I need to convert this to a tree-like structure using anytree, so that it looks like this:

>>> print(RenderTree(l1))

l1
|__ a
|   |__b
|      |__c
|___d
    |__e

Consider the objects a, b, c, d, e to be a string if that helps in any way. I've currently read a lot of the documentation for anytree and searched for a while on StackOverflow, but couldn't find anything that would help me resolve that issue. What's the most pythonic way I can resolve this issue?
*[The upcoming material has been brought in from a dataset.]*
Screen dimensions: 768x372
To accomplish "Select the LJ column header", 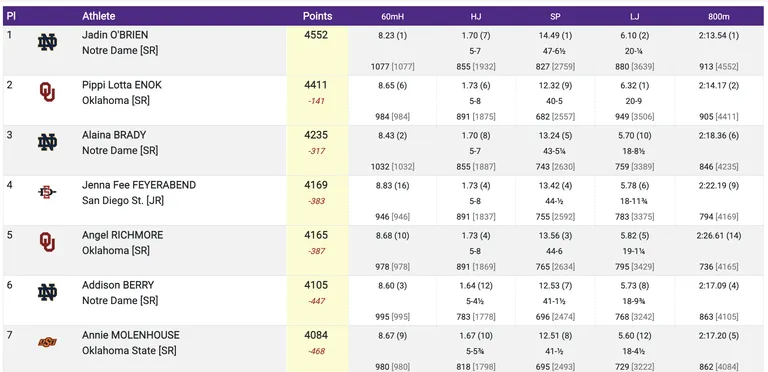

Edit: To add clarification, the original list l1 is supposed to represent a tree, where the first element in l1 is the parent node, and each node inside it is a child node. Each child node can be a child node of the node before it, and so on

Edit Edit: So, here's what the original list would (hypothetically) look like:

l1 = [
['a', 'b', 'c'],
['b', 'c'],
['c'],
['d', 'e'],
['e']
]

Here, the first element for each sublist is always going to end up being a parent for that branch. Joining each of those branches together would result in me getting the format I need, but I've been struggling to put it into words (it's 2 am here). Here are some of my attempts:

For converting the list into nodes:

from anytree import Node

l = []

for x in l1:
    a = Node(x[0])
    for i in x[1:]:
        Node(i, parent = a)
    l.append(a)

However, this returns a tree/list so:

>>> l
[Node('/a'), Node('/b'), Node('/c'), Node('/d'), Node('/e')]
>>> print(RenderTree(l[0]))
Node('/a')
├── Node('/a/b')
└── Node('/a/c')
>>> print(RenderTree(l[1]))
Node('/b')
└── Node('/b/c')
>>> print(RenderTree(l[2]))
Node('/c')
>>> print(RenderTree(l[3]))
Node('/d')
└── Node('/d/e')
>>> print(RenderTree(l[4]))
Node('/e')

To filter this out, I tried to do the following:

def tuple_replace(tup, pos, val):
    return tup[:pos] + (val,) + tup[pos+1:]

>>> l2=[]
>>> for pos, x in enumerate(l):
    for pos_2, i in enumerate(x.children):
        for j in l[pos+1:]:
            if j.name == i.name:
                x.children = tuple_replace(x.children, pos_2, i)
                break
        l2.append(x)

>>> for x in l2:
    print(RenderTree(x))


Node('/a')
├── Node('/a/b')
└── Node('/a/c')
Node('/a')
├── Node('/a/b')
└── Node('/a/c')
Node('/b')
└── Node('/b/c')
Node('/d')
└── Node('/d/e')

That's the step that I'm currently at

Edit Edit edit:

So, the way the tree is represented is that I have a function that returns a list like l1, and has the following logic behind it:

Each element in the list has 2 parts. The parent, and the children. The parent is the first element in the list, and everything else is its children, or it's children's children and so on. So an element like: [a, b, c] and [d, e, f, g] represents all the elements in the branch, not just the immediate parents that keep going down. That's where the rest of the elements come into play. The next element usually contains the parent's first child: [b, c] and [e, f] and [g]. But now, the element [d, e, f, g] is different from [a, b, c] because there are 2 different sub-branches inside it instead of one. So, a tree such as this:

l1
|
|_a
|   |__b
|   |__c
|
|_d
   |__e
   |    |__f
   |__g

Would be described as:

Edit: fixed the input tree, because f didn't have a stand alone branch

l1=[
 [a,b,c],
 [b, c],
 [c],
 [d,e,f,g],
 [e,f]
 [f]
 [g]
]

Answer 1

You can use recursion to build a nested dictionary to represent your tree, and then traverse the result to print the desired diagram:

from functools import reduce
data = [['a', 'b', 'c'], ['b', 'c'], ['c'], ['d', 'e'], ['e']]
new_data = [a for i, a in enumerate(data) if all(a[0] not in c for c in data[:i])]
def to_tree(d):
   return d[0] if len(d) == 1 else {d[0]:to_tree(d[1:])}

tree = reduce(lambda x, y:{**x, **y}, [to_tree(i) for i in new_data])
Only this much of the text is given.